Incredible design process.
David Lewis, Bang & Olufsen’s chief designer, discusses the company’s unusual approach to design with The Wall Street Journal.It's amazing to me that a company netting more than 927 million USD in revenue having more than 2500 employees could work this way, but it's becoming less surprising the more I learn about creative companies.
Along the way he reveals the pioneering B&O design team only spends 2-3 days a month at B&O headquarters and works externally the rest of the time, they never meet, they have no fixed process, and they build initial versions of products out of cardboard and paper.
The line from the interview that stuck out to me was this:
This is not just my way of working. All designers for B&O — not
just me and my team of six — are external. The company believes in it.
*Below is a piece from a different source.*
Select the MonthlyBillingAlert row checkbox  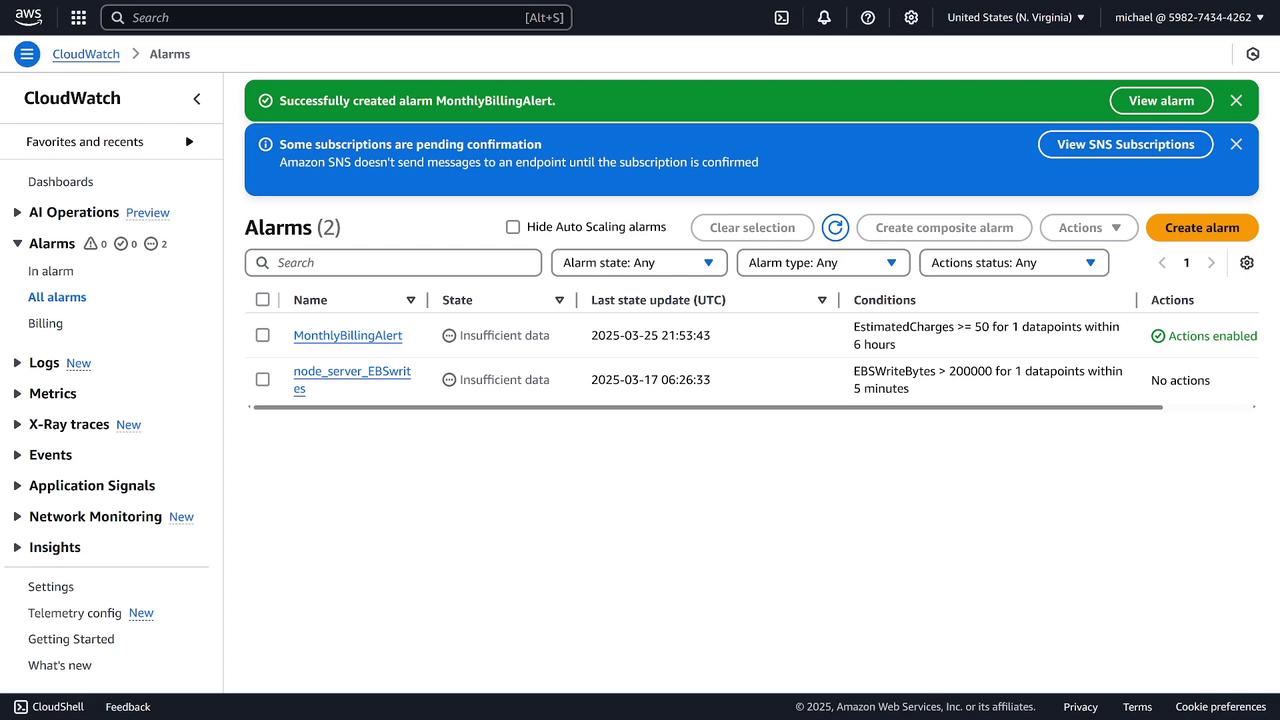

My six-member team aside, designers for B&O don’t ever meet, we
don’t have any cooperation with one another at all.
Wow, when developers do it, they call them cowboys or lone wolves (with negative connotations), but how much richer would the product be if we approached it as designers crafting something lasting instead of carpenters building something functional? Software can have style in a major way and that style can effect uptake, just look at the beating Apple is giving to Microsoft in the small/independent/open source developer world. There's room for indie, even in the corporate world. Big business doesn't have to mean traditional business.
Not to get too off track, but I've got to point again to Richard Gabriel's admonition that developers be writers of software, not merely coders. An amazing idea if you have a moment to read it. Beauty is possible in code as in life.